[TASK TO CARRY OUT]:
Write a continuation of the blog post about the Bank of England's 2003 interest rate cut, picking up after its last sentence.

[SELECTED PASSAGE]:
Friday, 10 August 2012

The 'great and the good' - still there and still wrong...

Nine and a half years ago, in the heady house price boom of 2003, the Bank of England lowered interest rates to a (then) paltry 3.5%. We all know what happened next. Mortgage lending went beserk, house prices went manic and in 2007 the banks' balance sheets started to burst under the strain. We're still nowhere near out of the woods five years on.

Have look back at the BBC archives. Have a look at how the experts, or the so called 'great and the good' all hailed it as an unquestionable good. Then scroll down to the bottom of the page and look at the comments from the man on the street.  This part is my personal favourite:

House prices last month were 24.9% higher than in January 2002, Halifax, the UK's biggest mortgage lender, said on Wednesday. But the Bank warned of a gloomier economic outlook. "Over the next two years, the prospects for demand, both globally and domestically, are somewhat weaker than previously anticipated," a Bank statement said. While inflation was, at 2.7%, a "little above target", the Bank attributed the rise to temporary factors. The cut would help keep inflation "on track", Thursday's statement added.

[RECORDED INFORMATION]:

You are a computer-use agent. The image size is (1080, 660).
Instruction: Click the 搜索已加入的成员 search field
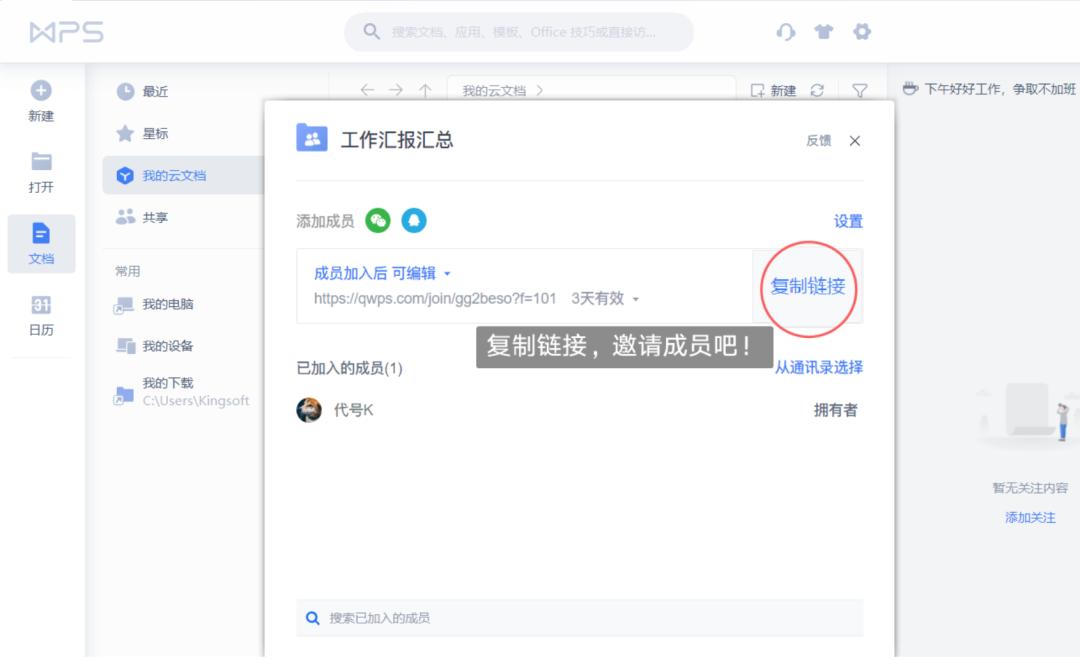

---

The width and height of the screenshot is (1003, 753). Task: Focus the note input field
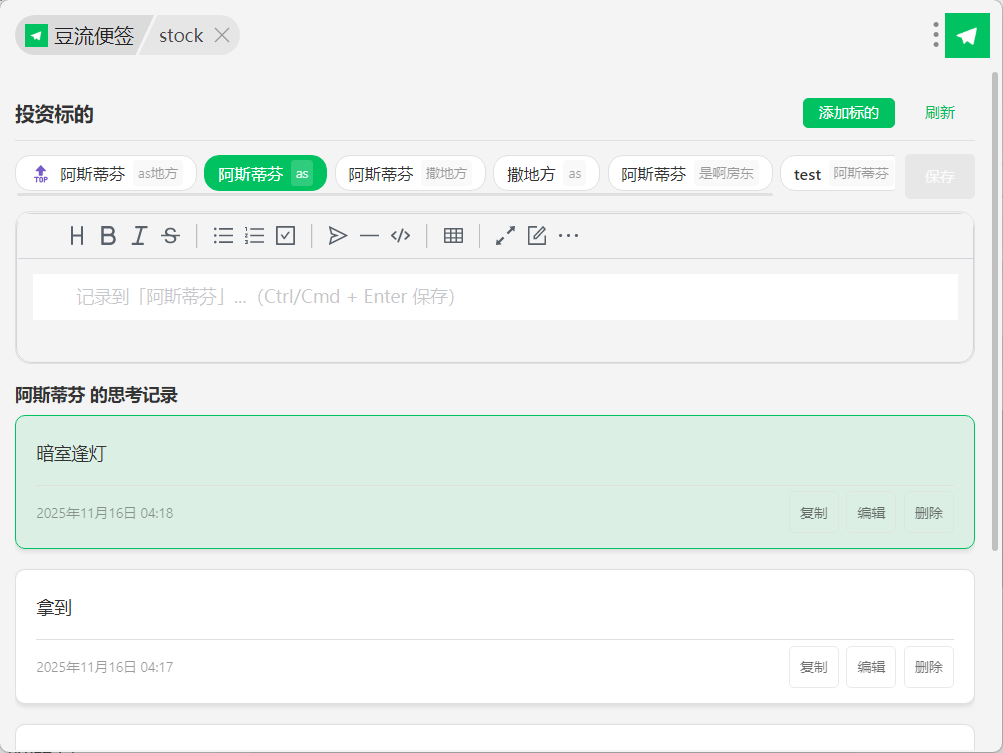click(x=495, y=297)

...

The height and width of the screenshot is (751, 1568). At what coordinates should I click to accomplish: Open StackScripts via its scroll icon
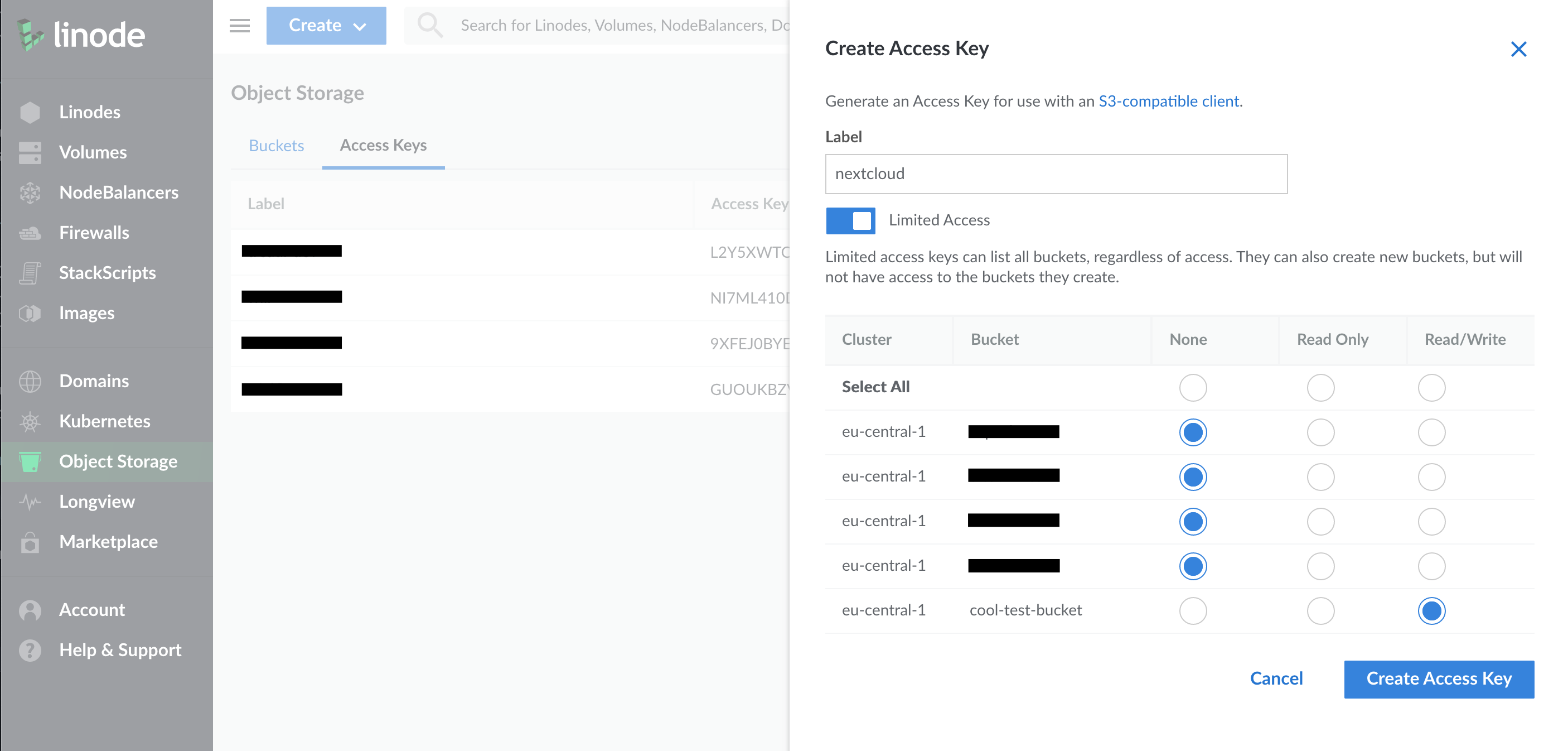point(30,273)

[EXERCISE RESULT]:
Isn't it just a shame that the five readers quoted at the bottom of the article weren't running the Bank of England instead?  The bad news is that 'great and the good' are still there, pushing out the same old politically correct claptrap and wrecking young people's futures in the process of being paid to be wrong about pretty much everything. I wonder how many of them own buy-to-lets?

Isn't it time to have a clearout?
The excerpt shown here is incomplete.